Plans for these exercises, which clearly had been prepared and on the shelf for some time, needed some sort of provocation to justify putting them into action. Pelosi's poorly conceived stopover provided exactly this.
During the initial four days of PLA live-fire exercises in six areas around Taiwan's perimeter, 41 Chinese vessels and 110 aircraft crossed the median line of the Taiwan Strait, according to the island's defense ministry. Eleven ballistic missiles were fired into waters north, east and south of Taiwan.
The drills were due to end on Aug. 7, but the next day, the PLA announced it would continue to conduct live-fire combat joint exercises and training in the waters and airspace around Taiwan before finally calling them to an end on Aug. 10.
The exercises serve valuable military purposes for the PLA: increasing preparedness, improving interoperability among air and sea forces and providing lessons for future operations across the Taiwan Strait.
They also serve a strategic purpose by effectively obliterating the median line across the Taiwan Strait that served as an unofficial buffer zone between the two militaries for decades. The status quo has been altered and in a way unfavorable to Taiwan.
It is quite likely that the PLA will now operate with greater frequency and intensity across the median line. This will impose continued stress on Taiwan's military readiness and preparedness and put sustained psychological pressure on Taiwan's leadership and civilian population.
Just as Sadat stepped up the frequency of Egyptian exercises adjacent to the Suez Canal to dull the senses and responsiveness of Israel before launching a genuine attack, China will now be in a position to do the same.
An attack remains unlikely in the near term, but last week's developments have shortened the time horizon for potential Chinese military action against Taiwan and lessened the warning that can be expected of such an attack.
The exercises have also provided a vivid demonstration of the PLA's capability to operate militarily up to and beyond the first island chain -- the line of western Pacific islands that hems in China from Japan to Borneo -- and to engage successfully in anti-access and area-denial operations, both of which would be critical to any future aggression against Taiwan.
The maneuvers have also demonstrated the relative ease with which the PLA could impose a blockade around Taiwan and cut it off from the outside world.

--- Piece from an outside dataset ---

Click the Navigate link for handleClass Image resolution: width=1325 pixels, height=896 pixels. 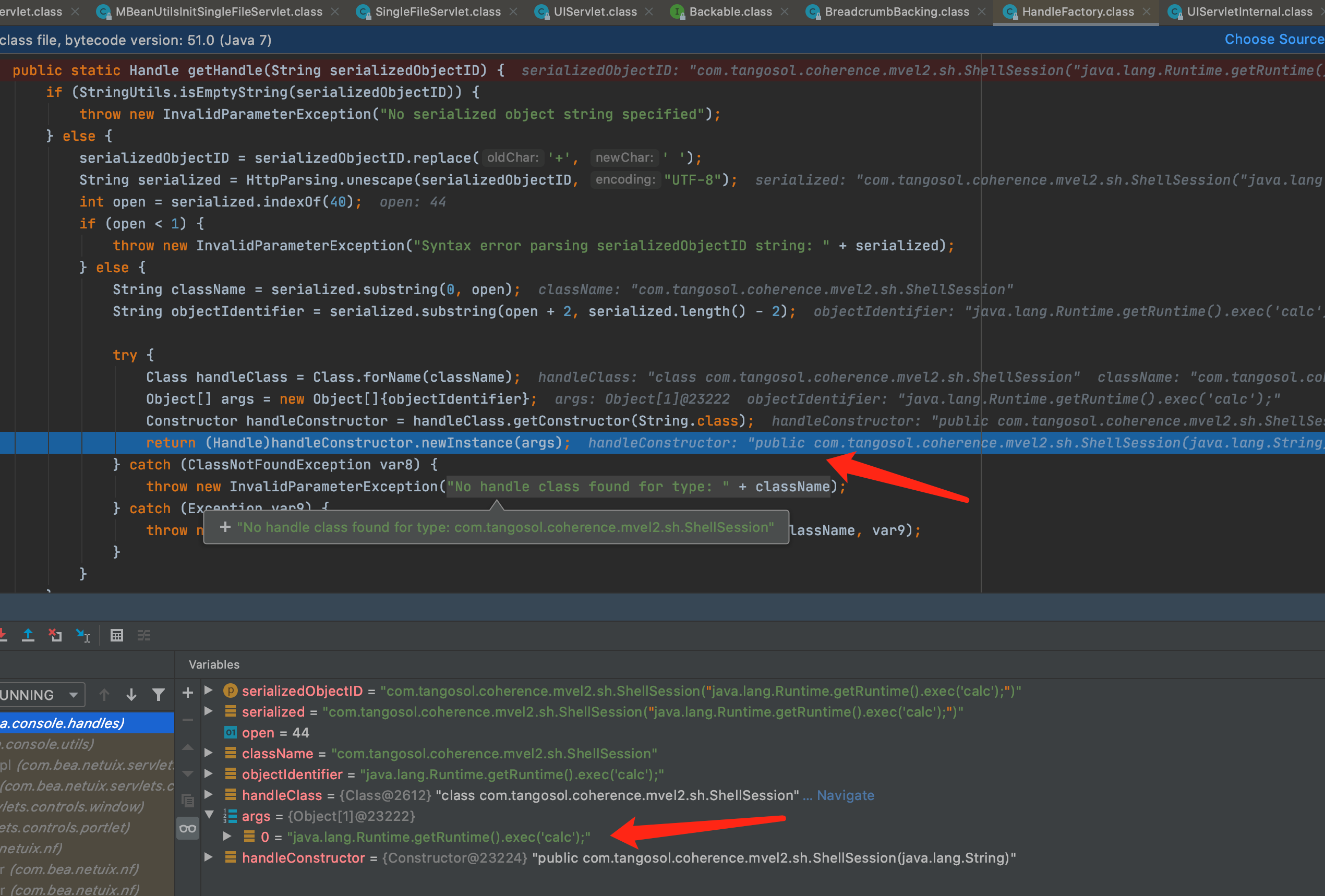click(x=845, y=795)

Indeed, any forcible attempt by China to take Taiwan is likely to start with a military blockade that seeks to force the island to negotiate some form of unification, to which Taiwan and its allies must acquiesce or seek to break through.

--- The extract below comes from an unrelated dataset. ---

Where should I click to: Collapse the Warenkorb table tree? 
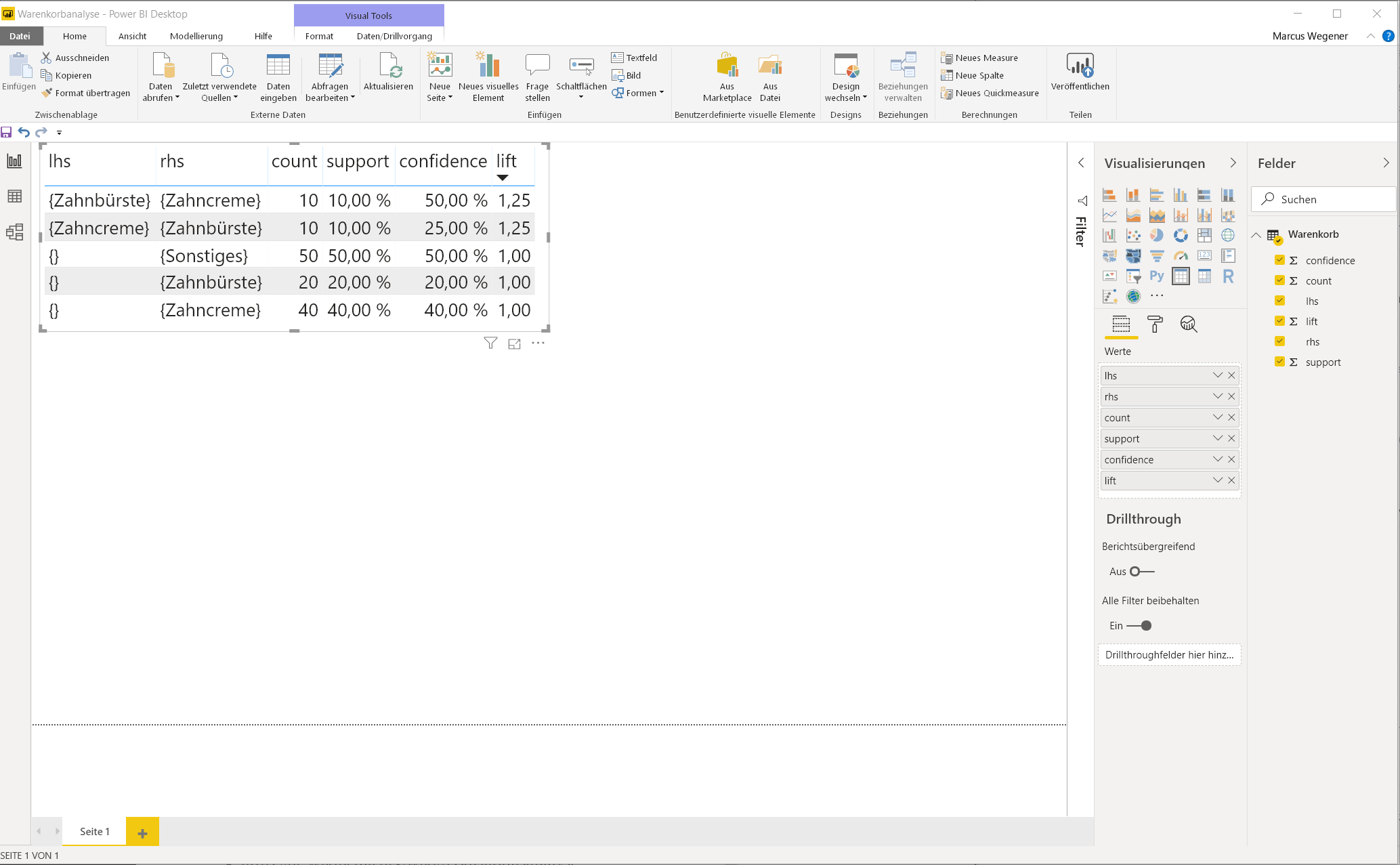[x=1256, y=234]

The analytical question posed by Pelosi's trip is whether Taiwan has been left stronger or weaker as a result.
Her visit, the most senior by a U.S. lawmaker since Newt Gingrich traveled to the island as House speaker in 1997, was an attempt by Pelosi, seemingly without Biden administration support, to alter the political status quo in favor of Taiwan.
But China's response has succeeded in altering the status quo in a way deeply unfavorable to the island. At this stage, the conclusion would have to be that Taiwan has emerged in a more precarious position due to Pelosi's visit.

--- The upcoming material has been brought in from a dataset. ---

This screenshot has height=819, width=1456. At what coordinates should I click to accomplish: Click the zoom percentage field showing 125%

Any slight gain in international legitimacy afforded by her stopover has been more than outweighed by China establishing a new military norm across the Taiwan Strait -- largely without challenge -- to the detriment of Taiwan's strategic position.
When China last conducted exercises of this intensity across the Taiwan Strait in 1995, the U.S. military sent an aircraft carrier battle group through the Taiwan Strait. This time, no such decisive response has been forthcoming.
The U.S. and its allies need to be more careful in the future. Taiwan's unique position within the international system is fragile and is dependent on ambiguity. Thoughtful strategy, and Taiwan's survival, demand that such ambiguity be preserved.